Source text

##########

I am not quite sure how to play this reply so I will just go for it.
Most consumer electronics are "little more" than specialist computers these days (many even run linux of one form or another which means you have a point to work from). Some of the lower power embedded stuff is more than powerful enough to pull off a lot of things a PC might regularly do which has given rise to a lot of hacks (TVs are getting the treatment these days) but for a while now routers have been a prime target as you seem to have discovered which extends to having nice things like torrent clients running.
Torrent is an interesting protocol not least of all because it is fairly demanding of a network system (200 odd simultaneous connections is never fun)- things can be updated like that and mesh networks exist but straight up end user style torrents do not really happen on that (especially not if you want nice options). This means no official developer will really ever bother with it especially when the "torrent is just for pirates" line still just about works. The demands of torrent can also trouble lesser routers (I am sure we have seen routers fall over when you do not dial back the amount of connections) which is one of the reasons why I suggested you consider something else.
X86 and windows is awful for this embedded game (power, resources, cost....) so you will probably have to play in some other world. Should you ignore the command line and config nonsense when reading up the first time around then it is all quite simple and stuff you have probably done for years- install OS (one does come installed), install programs, run programs (these plugs are squarely aimed at the somewhat savvy consumer and as such have just about everything is download and run type format unlike most hacks).

##########

Data excerpt
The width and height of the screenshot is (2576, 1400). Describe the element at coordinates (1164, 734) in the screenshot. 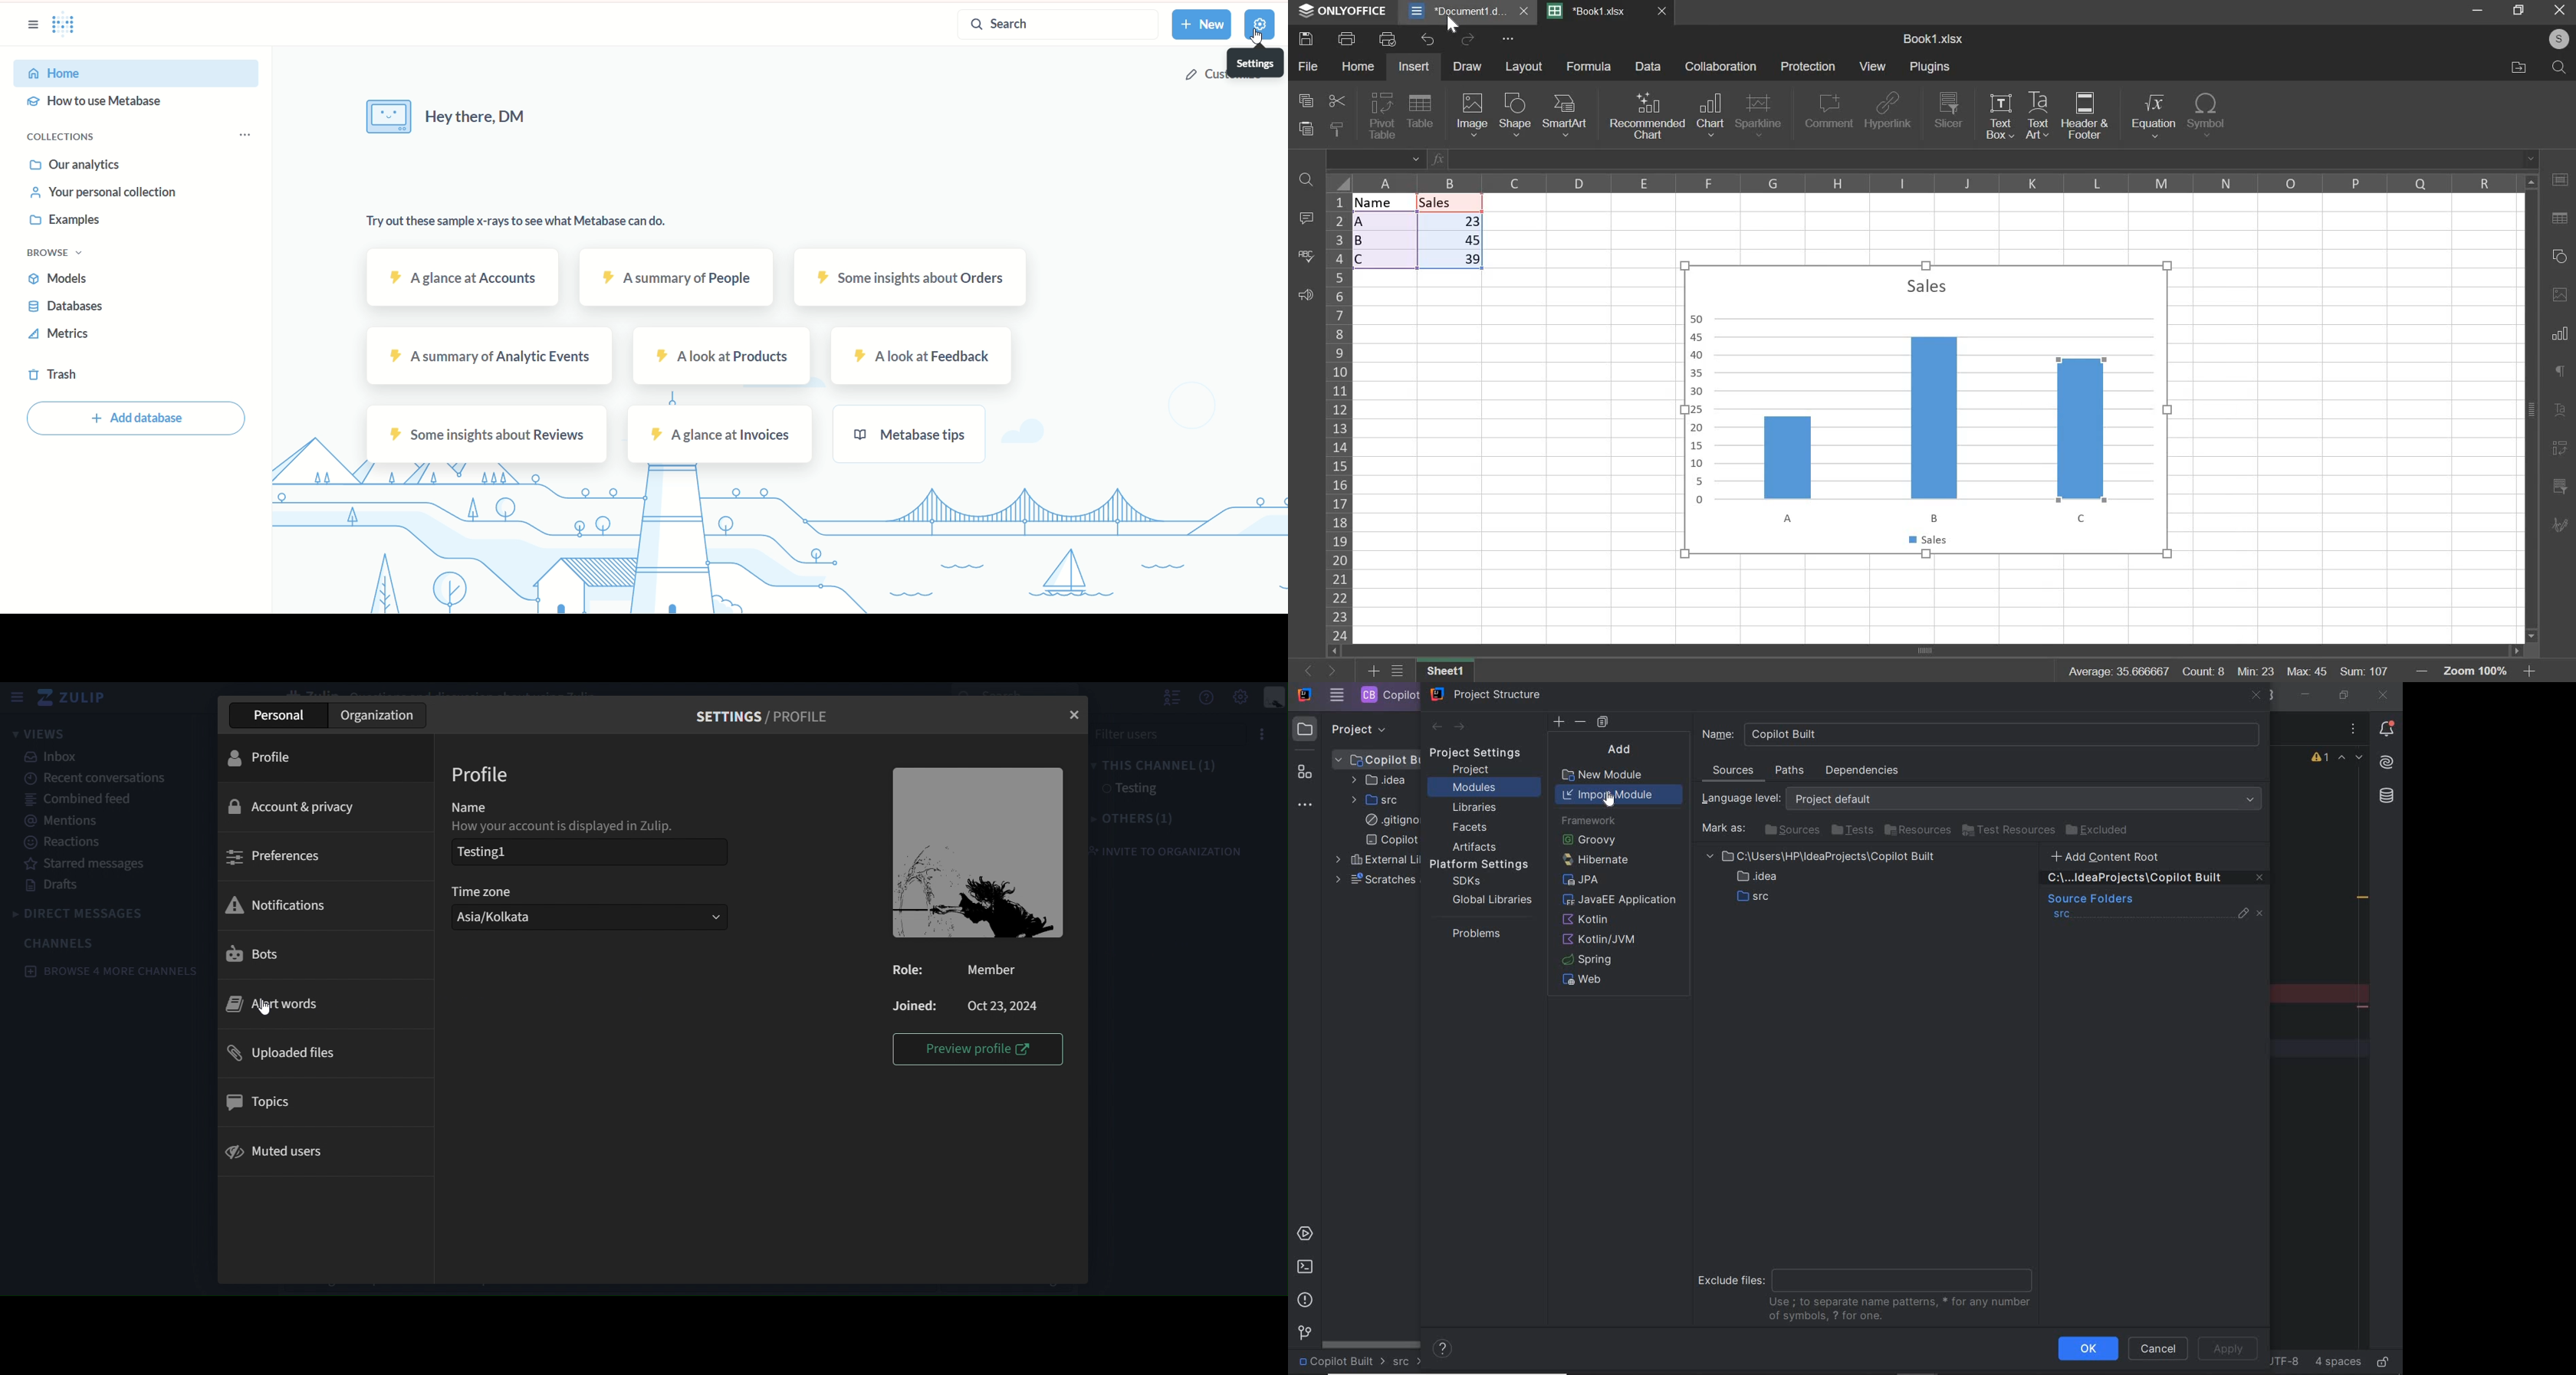

I see `filter users` at that location.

##########

Required work
Reproduce the passage of the reply about torrent clients on routers between "Torrent is an" and "consider something else.", inclusive.

Written reply
Torrent is an interesting protocol not least of all because it is fairly demanding of a network system (200 odd simultaneous connections is never fun)- things can be updated like that and mesh networks exist but straight up end user style torrents do not really happen on that (especially not if you want nice options). This means no official developer will really ever bother with it especially when the "torrent is just for pirates" line still just about works. The demands of torrent can also trouble lesser routers (I am sure we have seen routers fall over when you do not dial back the amount of connections) which is one of the reasons why I suggested you consider something else.